(Required work) Return all of the lines below exactly as they are.

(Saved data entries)
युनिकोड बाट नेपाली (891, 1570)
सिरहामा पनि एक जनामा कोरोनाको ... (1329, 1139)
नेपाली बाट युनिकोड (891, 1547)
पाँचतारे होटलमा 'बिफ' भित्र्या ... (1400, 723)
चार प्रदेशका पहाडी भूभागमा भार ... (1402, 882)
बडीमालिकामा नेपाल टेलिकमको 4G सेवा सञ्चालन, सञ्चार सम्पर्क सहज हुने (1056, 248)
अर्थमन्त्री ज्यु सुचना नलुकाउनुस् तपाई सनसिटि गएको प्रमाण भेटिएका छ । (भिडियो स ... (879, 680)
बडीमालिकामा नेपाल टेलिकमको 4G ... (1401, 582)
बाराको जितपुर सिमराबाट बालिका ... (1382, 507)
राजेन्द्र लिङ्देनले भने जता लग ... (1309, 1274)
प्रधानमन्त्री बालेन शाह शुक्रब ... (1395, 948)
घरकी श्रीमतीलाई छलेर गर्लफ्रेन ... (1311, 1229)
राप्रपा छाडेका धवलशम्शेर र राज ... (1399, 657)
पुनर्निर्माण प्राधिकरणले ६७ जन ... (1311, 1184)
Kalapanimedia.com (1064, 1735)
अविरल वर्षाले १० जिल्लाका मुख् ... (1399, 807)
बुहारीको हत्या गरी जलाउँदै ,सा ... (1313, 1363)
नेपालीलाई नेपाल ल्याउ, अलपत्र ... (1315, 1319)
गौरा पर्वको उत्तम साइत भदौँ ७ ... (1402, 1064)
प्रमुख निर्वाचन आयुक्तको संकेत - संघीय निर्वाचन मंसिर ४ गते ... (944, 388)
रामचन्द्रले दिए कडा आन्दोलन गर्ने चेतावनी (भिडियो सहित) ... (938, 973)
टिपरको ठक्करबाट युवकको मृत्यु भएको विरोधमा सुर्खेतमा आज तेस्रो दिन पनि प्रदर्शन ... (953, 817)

(The answer)
युनिकोड बाट नेपाली (891, 1570)
सिरहामा पनि एक जनामा कोरोनाको ... (1329, 1139)
नेपाली बाट युनिकोड (891, 1547)
पाँचतारे होटलमा 'बिफ' भित्र्या ... (1400, 723)
चार प्रदेशका पहाडी भूभागमा भार ... (1402, 882)
बडीमालिकामा नेपाल टेलिकमको 4G सेवा सञ्चालन, सञ्चार सम्पर्क सहज हुने (1056, 248)
अर्थमन्त्री ज्यु सुचना नलुकाउनुस् तपाई सनसिटि गएको प्रमाण भेटिएका छ । (भिडियो स ... (879, 680)
बडीमालिकामा नेपाल टेलिकमको 4G ... (1401, 582)
बाराको जितपुर सिमराबाट बालिका ... (1382, 507)
राजेन्द्र लिङ्देनले भने जता लग ... (1309, 1274)
प्रधानमन्त्री बालेन शाह शुक्रब ... (1395, 948)
घरकी श्रीमतीलाई छलेर गर्लफ्रेन ... (1311, 1229)
राप्रपा छाडेका धवलशम्शेर र राज ... (1399, 657)
पुनर्निर्माण प्राधिकरणले ६७ जन ... (1311, 1184)
Kalapanimedia.com (1064, 1735)
अविरल वर्षाले १० जिल्लाका मुख् ... (1399, 807)
बुहारीको हत्या गरी जलाउँदै ,सा ... (1313, 1363)
नेपालीलाई नेपाल ल्याउ, अलपत्र ... (1315, 1319)
गौरा पर्वको उत्तम साइत भदौँ ७ ... (1402, 1064)
प्रमुख निर्वाचन आयुक्तको संकेत - संघीय निर्वाचन मंसिर ४ गते ... (944, 388)
रामचन्द्रले दिए कडा आन्दोलन गर्ने चेतावनी (भिडियो सहित) ... (938, 973)
टिपरको ठक्करबाट युवकको मृत्यु भएको विरोधमा सुर्खेतमा आज तेस्रो दिन पनि प्रदर्शन ... (953, 817)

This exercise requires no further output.